Records supplied:
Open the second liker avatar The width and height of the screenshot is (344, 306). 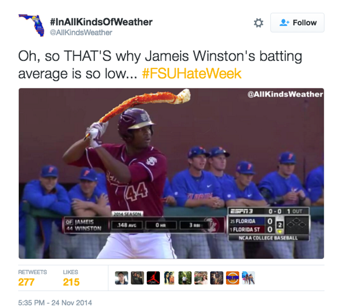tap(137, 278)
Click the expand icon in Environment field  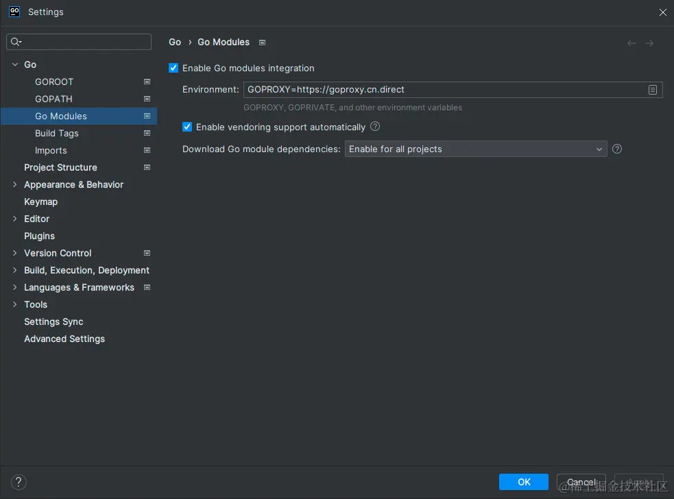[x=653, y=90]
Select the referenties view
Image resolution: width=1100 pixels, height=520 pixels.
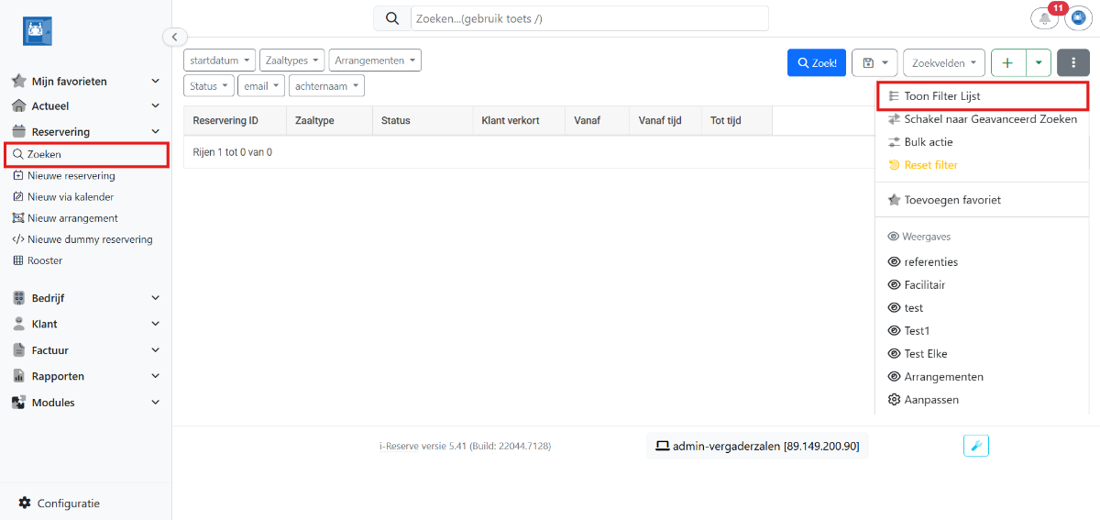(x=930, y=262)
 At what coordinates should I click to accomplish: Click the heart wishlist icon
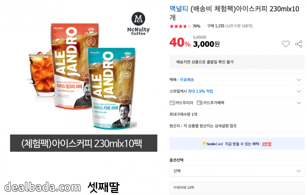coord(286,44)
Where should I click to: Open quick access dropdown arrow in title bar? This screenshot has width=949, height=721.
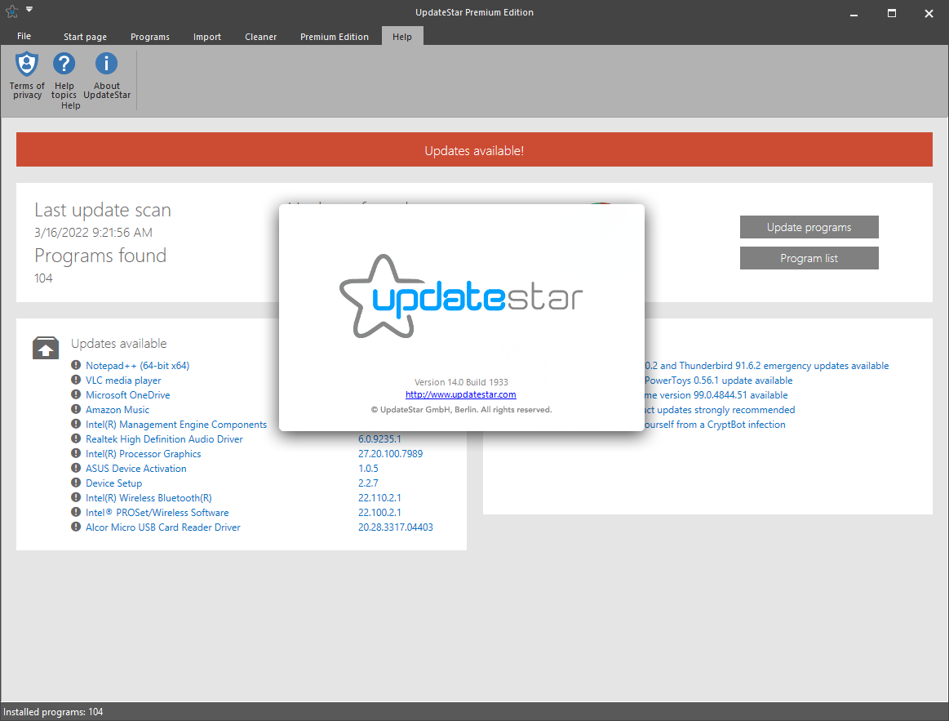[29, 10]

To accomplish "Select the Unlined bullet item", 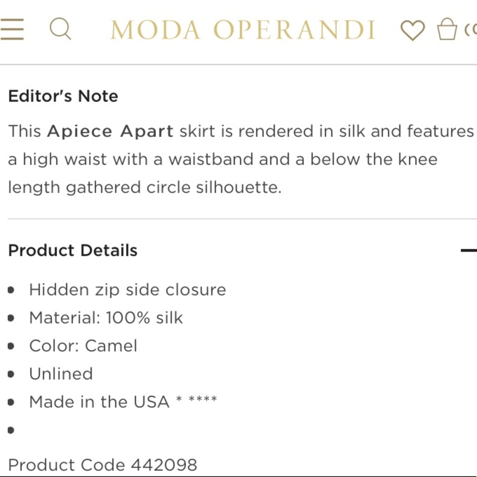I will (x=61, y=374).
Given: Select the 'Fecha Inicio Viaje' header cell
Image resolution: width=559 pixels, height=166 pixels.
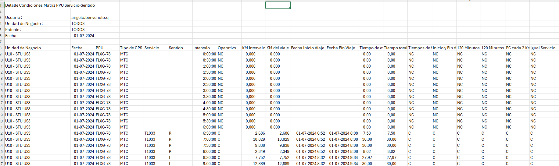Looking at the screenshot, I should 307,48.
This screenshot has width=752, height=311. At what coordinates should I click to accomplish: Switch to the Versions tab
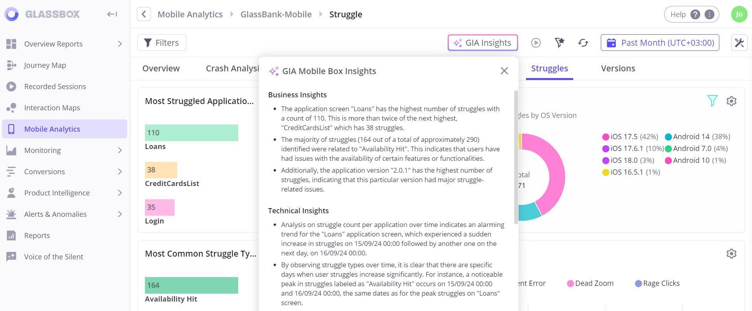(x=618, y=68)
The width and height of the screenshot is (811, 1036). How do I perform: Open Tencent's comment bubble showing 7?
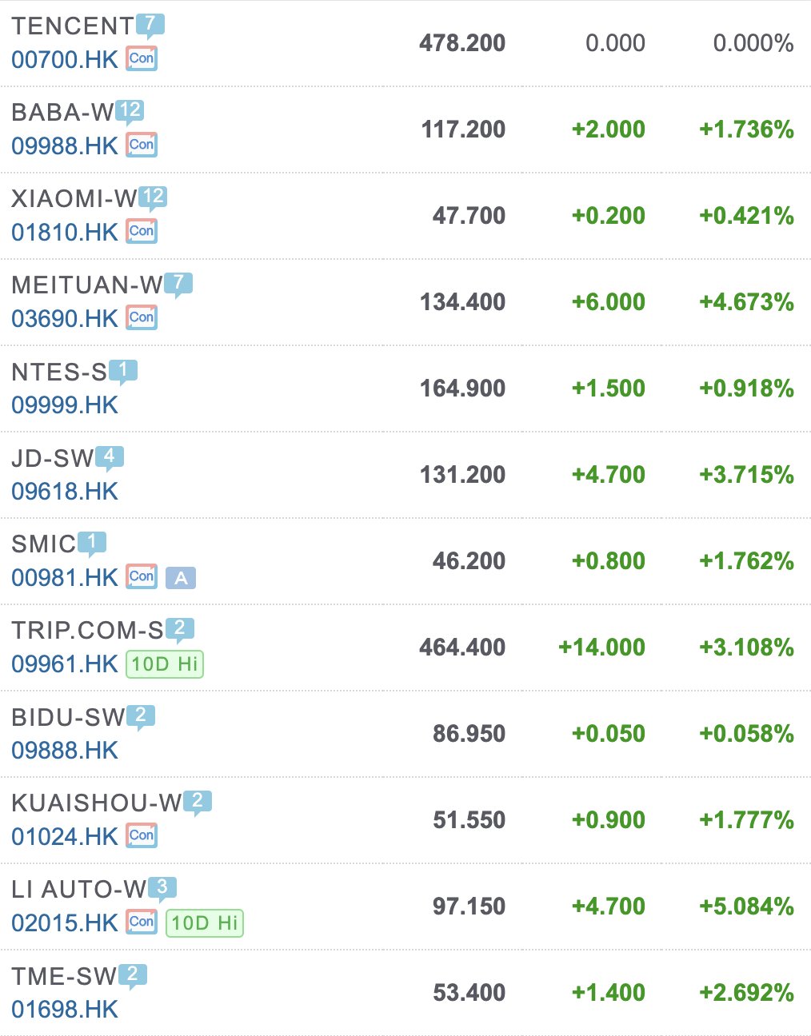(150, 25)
==
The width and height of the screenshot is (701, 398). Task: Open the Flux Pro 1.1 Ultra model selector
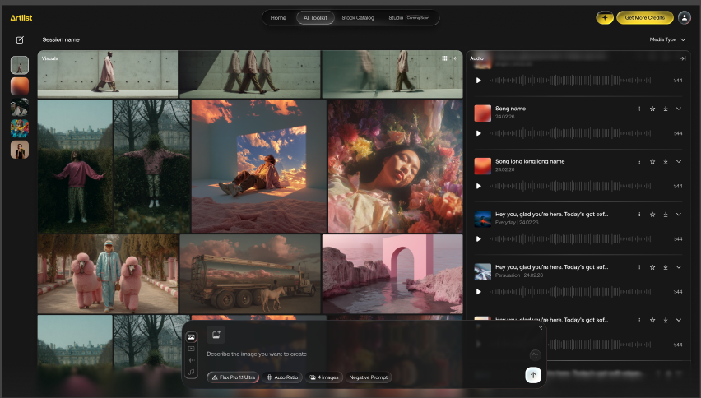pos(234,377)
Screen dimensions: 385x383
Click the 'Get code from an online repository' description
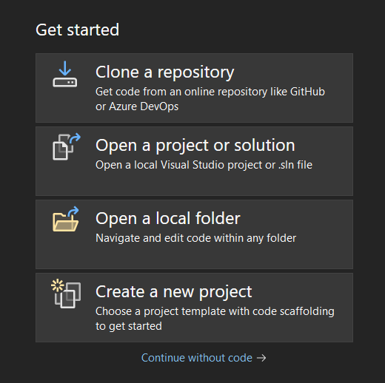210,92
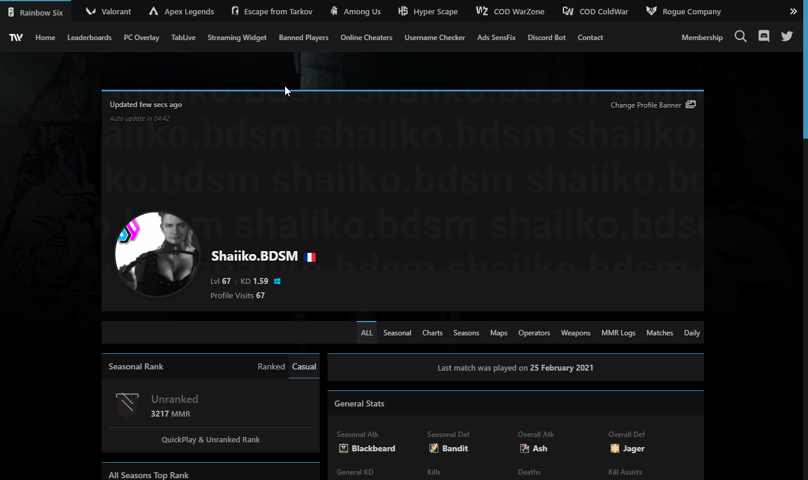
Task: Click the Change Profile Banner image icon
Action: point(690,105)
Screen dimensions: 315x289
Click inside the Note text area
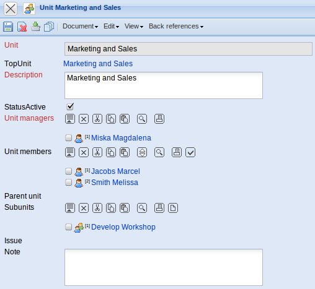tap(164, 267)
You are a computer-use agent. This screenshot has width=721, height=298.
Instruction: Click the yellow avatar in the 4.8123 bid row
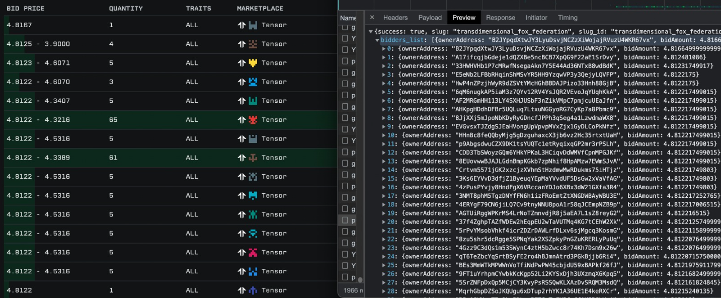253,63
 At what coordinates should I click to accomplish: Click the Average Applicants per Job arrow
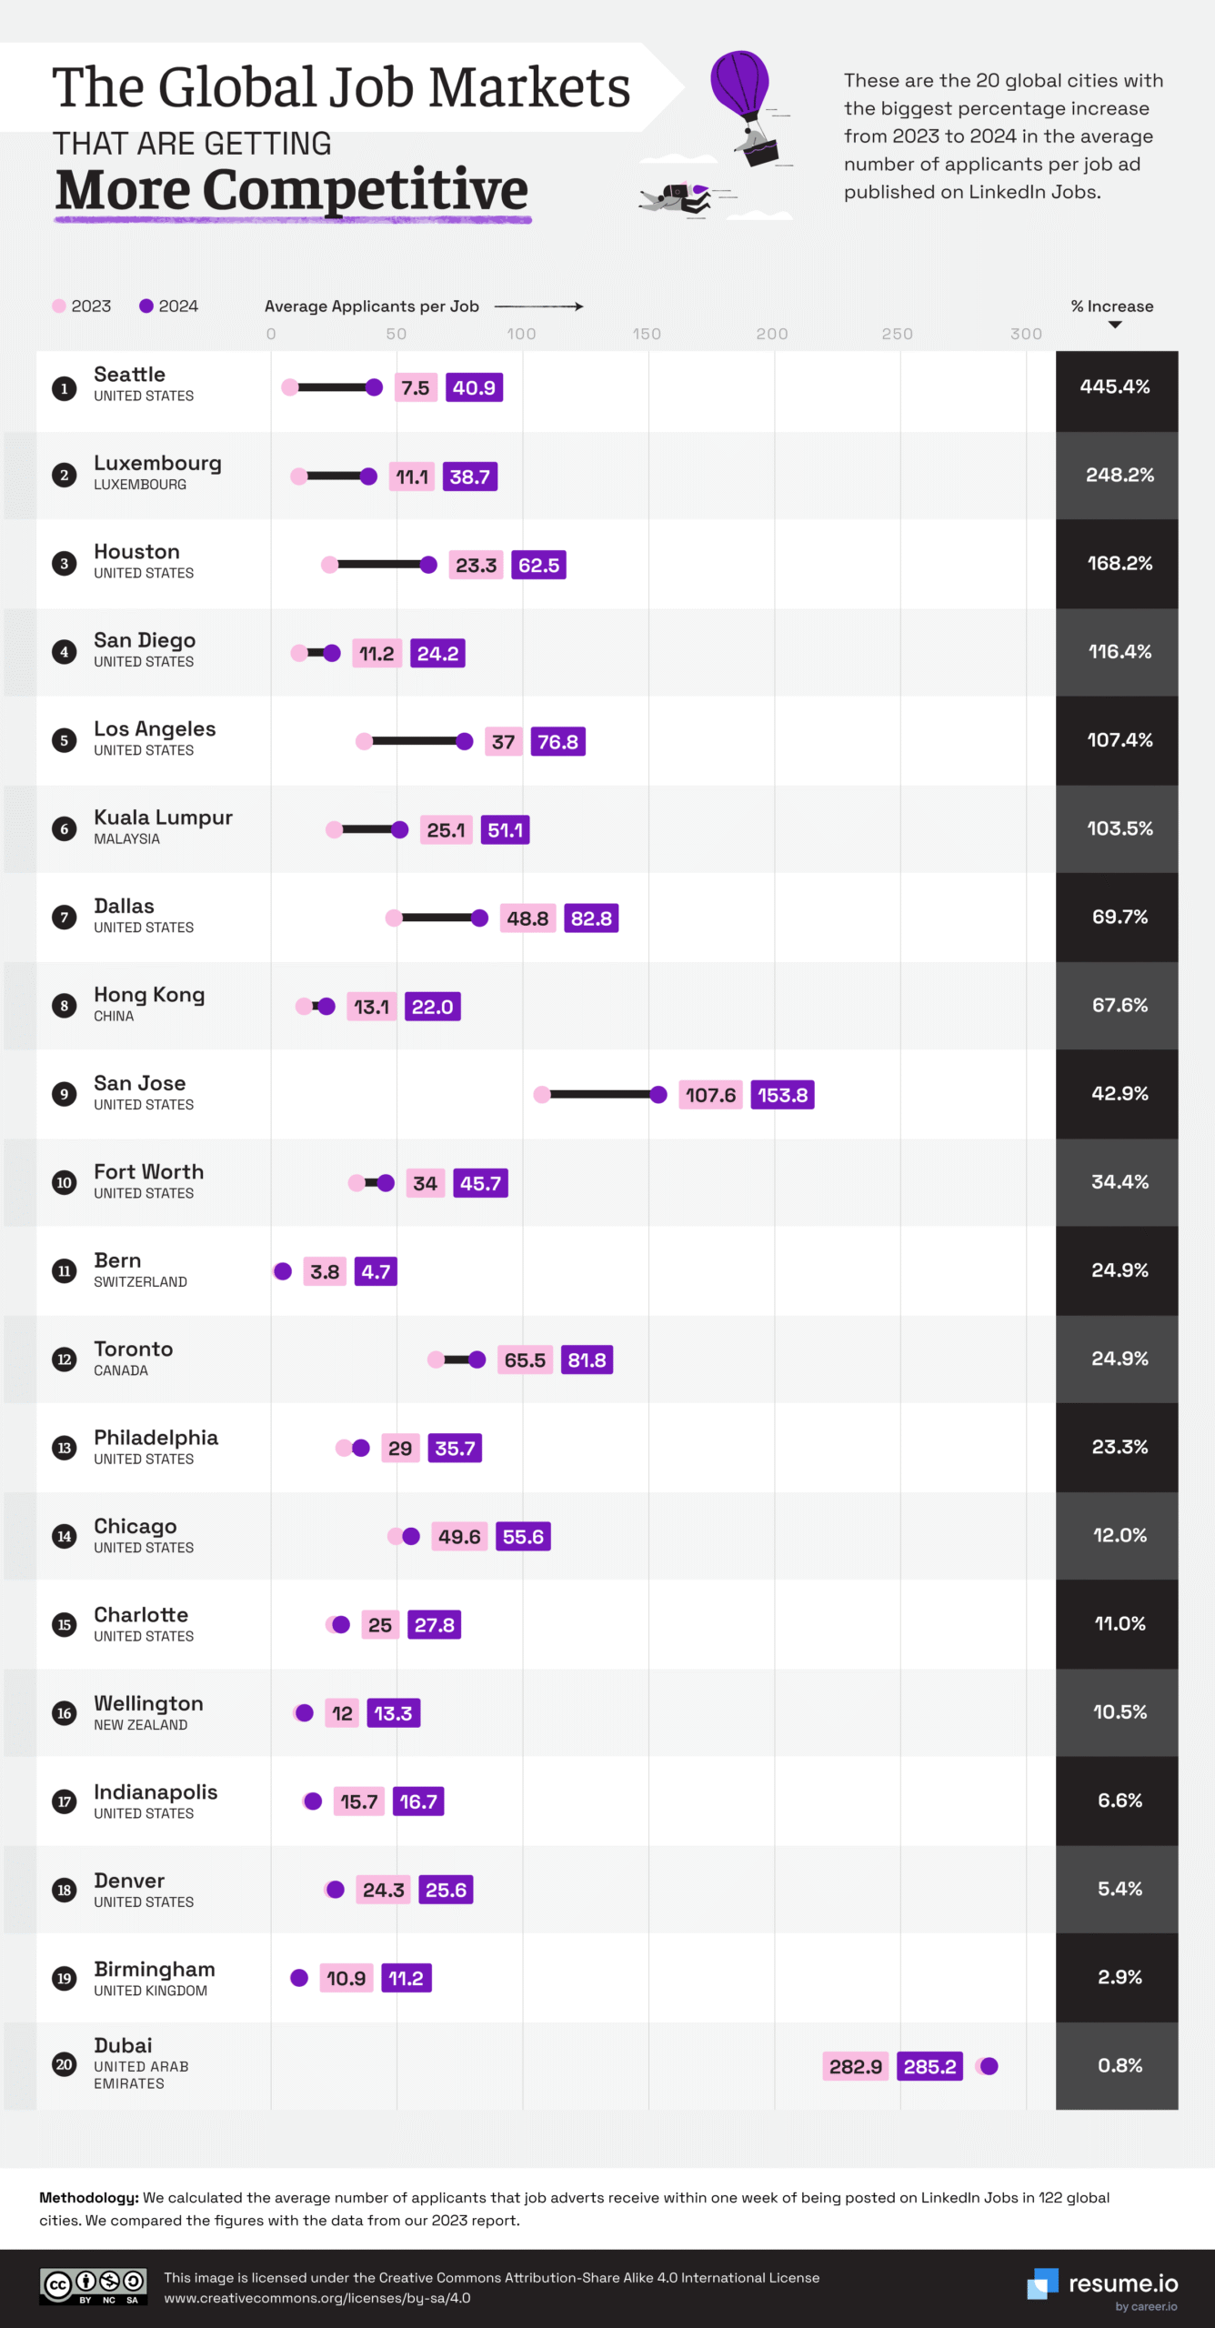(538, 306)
==
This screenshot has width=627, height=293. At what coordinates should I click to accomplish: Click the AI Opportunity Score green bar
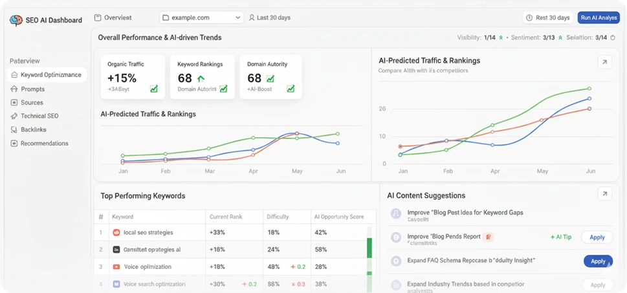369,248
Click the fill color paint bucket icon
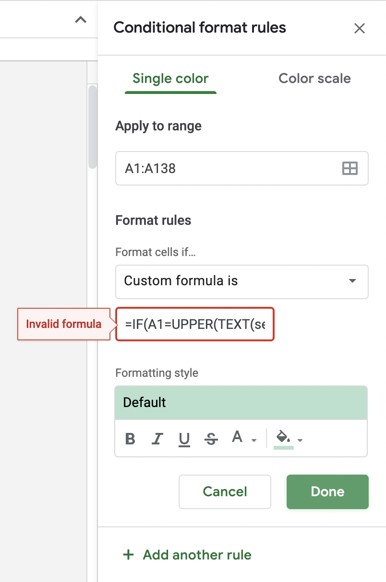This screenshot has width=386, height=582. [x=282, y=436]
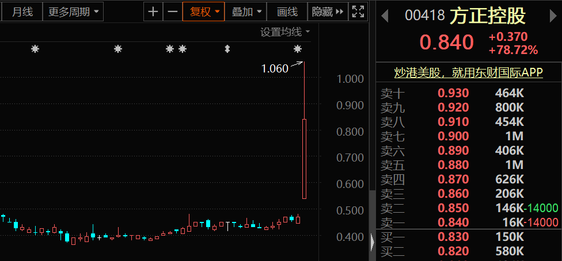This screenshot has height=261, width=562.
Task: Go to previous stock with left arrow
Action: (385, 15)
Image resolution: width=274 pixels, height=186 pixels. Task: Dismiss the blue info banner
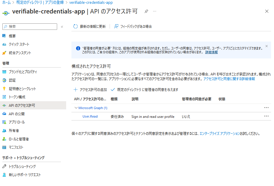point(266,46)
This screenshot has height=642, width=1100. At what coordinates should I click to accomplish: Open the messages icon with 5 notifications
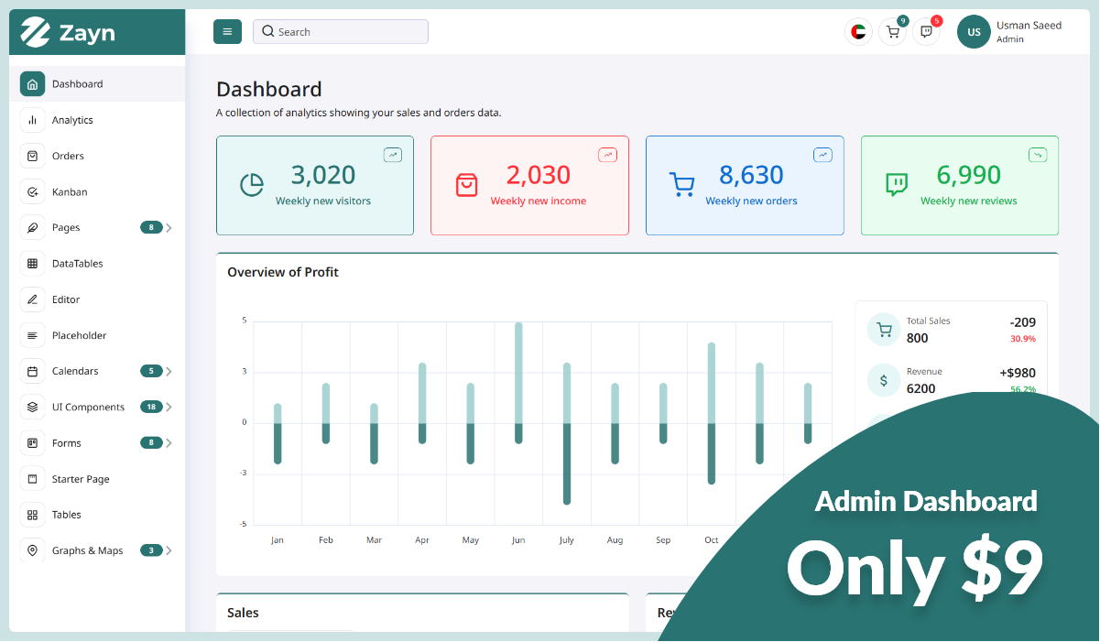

Problem: Scan the records above line by line, counting those where the word "dimensions" appears, and give the count alone.

Result below: 2